» **READING TEXT**
----------------

Open source caught up

It’s tuesday

DeepSeek open-sourced V4 this week — a model the company says rivals the world's top closed offerings, with a 1M context window and free to run yourself. It's the latest data point in a longer trend we dig into below: the open model tier is catching up to the closed tier faster than most vendor strategies account for.

Today, we're talking about:

Why open-source AI is catching up to the frontier — and how to tell when it actually makes sense to switch
How to turn Claude Code into a video production studio (3-5 minutes per scene, no editing software)
A developer's model switch, OpenAI's AGI framework, and the first consumer Level 4 car you can actually buy

DeepSeek V4 vs. Opus vs. GPT — When the Cost Case Actually Pencils Out

DeepSeek V4 shipped this week with a 1M context window, frontier-level benchmark scores, and a price tag that should make every CFO with a Claude or OpenAI bill ask the same question: do we keep paying premium for closed models, or is open finally good enough? For most exec teams the right answer is "some of both" — but only if you know which workloads belong on which side of the line.

The head-to-head. On reasoning and coding benchmarks, V4 is within striking distance of Opus 4.7 and GPT-5 — close enough that for most enterprise tasks, you wouldn't notice the difference in output quality. The cost spread is where the gap shows up. Opus 4.7 runs $5/$25 per million tokens (input/output). GPT-5 sits in a similar band. V4 served on Bedrock or Vertex lands roughly 10–20x cheaper at the API layer, and self-hosted is cheaper still if you have the infrastructure. Where closed still pulls ahead: agentic tool use, long-horizon reasoning chains, and customer-facing work where one bad answer costs you a relationship. Those gaps are real and they aren't closing as fast as the benchmark scores suggest.

----------------

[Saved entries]

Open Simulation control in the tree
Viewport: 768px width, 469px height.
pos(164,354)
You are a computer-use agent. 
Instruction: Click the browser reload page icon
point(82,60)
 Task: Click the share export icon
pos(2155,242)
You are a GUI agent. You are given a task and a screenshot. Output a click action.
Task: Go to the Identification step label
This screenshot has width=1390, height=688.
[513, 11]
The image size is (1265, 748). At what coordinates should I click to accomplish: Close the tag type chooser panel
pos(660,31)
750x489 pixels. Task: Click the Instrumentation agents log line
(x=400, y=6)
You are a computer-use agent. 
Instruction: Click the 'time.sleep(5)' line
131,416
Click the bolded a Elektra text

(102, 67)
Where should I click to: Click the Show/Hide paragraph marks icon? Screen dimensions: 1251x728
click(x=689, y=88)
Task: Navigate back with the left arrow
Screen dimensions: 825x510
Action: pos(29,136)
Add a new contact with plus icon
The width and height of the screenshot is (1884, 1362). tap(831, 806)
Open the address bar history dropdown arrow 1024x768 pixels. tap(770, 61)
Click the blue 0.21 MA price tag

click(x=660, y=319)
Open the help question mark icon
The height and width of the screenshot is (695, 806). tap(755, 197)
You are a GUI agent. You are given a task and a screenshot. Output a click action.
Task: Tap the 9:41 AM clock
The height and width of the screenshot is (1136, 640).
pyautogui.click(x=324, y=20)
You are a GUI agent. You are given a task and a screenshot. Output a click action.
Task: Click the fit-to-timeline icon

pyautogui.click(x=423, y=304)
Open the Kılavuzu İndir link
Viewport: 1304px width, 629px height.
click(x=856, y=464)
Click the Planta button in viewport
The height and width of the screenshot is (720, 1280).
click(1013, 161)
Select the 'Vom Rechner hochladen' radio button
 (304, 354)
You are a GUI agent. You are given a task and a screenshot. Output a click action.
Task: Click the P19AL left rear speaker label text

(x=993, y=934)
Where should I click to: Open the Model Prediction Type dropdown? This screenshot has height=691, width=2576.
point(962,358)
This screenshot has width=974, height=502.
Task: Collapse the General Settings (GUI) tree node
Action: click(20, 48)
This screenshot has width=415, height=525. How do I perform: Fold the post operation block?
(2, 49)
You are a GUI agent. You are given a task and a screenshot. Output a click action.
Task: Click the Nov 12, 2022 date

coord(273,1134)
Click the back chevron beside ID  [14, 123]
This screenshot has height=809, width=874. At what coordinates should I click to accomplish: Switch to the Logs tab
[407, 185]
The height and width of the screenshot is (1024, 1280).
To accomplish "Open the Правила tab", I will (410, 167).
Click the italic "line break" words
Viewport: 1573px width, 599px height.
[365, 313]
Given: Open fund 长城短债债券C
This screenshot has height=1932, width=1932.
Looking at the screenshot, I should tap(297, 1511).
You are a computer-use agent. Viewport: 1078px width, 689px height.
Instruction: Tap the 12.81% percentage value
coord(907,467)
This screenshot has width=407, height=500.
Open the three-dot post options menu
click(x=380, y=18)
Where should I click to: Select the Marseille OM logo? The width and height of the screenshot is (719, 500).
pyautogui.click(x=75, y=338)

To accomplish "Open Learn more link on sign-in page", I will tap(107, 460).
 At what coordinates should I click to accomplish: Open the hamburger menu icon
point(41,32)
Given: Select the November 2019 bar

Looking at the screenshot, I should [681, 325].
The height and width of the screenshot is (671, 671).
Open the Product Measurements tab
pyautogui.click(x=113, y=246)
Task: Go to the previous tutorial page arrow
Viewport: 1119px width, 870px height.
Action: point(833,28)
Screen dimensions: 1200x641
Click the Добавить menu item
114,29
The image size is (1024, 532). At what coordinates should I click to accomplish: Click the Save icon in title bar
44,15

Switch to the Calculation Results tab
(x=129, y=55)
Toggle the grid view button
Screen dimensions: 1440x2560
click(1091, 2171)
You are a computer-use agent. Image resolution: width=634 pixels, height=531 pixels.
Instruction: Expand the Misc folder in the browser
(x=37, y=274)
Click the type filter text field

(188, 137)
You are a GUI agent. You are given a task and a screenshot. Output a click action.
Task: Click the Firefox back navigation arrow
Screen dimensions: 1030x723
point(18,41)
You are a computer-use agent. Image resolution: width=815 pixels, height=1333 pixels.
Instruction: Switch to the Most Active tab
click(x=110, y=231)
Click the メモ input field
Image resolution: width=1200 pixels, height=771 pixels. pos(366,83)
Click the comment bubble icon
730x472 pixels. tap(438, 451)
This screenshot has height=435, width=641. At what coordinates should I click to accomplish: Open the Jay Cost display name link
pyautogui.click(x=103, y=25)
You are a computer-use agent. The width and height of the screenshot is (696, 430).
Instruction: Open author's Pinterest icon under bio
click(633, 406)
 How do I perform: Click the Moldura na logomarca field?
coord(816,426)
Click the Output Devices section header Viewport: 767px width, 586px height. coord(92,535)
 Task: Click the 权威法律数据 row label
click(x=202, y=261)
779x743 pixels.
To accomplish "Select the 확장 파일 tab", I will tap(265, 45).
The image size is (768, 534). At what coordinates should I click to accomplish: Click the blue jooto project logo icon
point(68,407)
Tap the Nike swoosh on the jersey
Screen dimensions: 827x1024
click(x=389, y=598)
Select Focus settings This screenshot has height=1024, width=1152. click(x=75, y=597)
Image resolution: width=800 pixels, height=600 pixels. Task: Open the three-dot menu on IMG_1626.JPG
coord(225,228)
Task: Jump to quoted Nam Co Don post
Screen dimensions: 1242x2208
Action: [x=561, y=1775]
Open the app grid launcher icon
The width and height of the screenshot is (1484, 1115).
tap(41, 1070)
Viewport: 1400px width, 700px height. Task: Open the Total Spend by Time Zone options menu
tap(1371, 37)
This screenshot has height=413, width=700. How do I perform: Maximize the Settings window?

----------------

» **YOUR GOAL**
According to the newsletter text, what does Opus 4.7 cost per million tokens for input and output?

» **TASK SOLUTION**
Opus 4.7 costs $5 per million input tokens and $25 per million output tokens.